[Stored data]
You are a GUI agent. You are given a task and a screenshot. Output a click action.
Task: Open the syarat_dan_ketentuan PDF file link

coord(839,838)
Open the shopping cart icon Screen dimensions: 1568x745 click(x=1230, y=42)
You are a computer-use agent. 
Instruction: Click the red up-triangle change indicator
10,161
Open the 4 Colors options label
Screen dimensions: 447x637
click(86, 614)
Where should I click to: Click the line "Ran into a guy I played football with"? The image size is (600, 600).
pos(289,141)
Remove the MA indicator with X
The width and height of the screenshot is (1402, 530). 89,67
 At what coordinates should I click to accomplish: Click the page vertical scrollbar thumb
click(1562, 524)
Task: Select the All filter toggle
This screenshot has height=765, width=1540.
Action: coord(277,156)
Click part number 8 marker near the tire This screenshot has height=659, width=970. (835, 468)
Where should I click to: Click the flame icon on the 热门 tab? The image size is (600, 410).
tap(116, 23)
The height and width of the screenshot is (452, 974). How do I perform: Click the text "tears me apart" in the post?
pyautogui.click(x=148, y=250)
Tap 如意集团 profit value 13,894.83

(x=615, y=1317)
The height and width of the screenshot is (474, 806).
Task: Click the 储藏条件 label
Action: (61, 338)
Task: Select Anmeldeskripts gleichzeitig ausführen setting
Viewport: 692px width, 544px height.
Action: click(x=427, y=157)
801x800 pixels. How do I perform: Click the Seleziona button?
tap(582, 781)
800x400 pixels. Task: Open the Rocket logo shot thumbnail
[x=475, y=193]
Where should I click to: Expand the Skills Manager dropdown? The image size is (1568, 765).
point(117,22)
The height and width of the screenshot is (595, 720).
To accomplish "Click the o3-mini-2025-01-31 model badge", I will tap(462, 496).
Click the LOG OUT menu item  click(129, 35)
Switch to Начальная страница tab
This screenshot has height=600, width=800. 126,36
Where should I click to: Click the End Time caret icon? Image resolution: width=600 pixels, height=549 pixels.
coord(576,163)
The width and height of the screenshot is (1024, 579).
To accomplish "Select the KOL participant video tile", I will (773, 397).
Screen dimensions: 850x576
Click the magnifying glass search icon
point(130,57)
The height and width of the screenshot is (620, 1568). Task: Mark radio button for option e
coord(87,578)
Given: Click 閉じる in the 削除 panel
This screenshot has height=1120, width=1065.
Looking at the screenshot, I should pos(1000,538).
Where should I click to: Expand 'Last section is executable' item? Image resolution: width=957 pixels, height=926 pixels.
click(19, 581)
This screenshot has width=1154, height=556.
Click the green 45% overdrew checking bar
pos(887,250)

● **WHAT IS BEING ASKED**
Each line holding "Select" in the records should be copied out.

● **EXERCISE RESPONSE**
Task: Select the All filter toggle
Task: Select Anmeldeskripts gleichzeitig ausführen setting
To accomplish "Select the KOL participant video tile", I will (773, 397).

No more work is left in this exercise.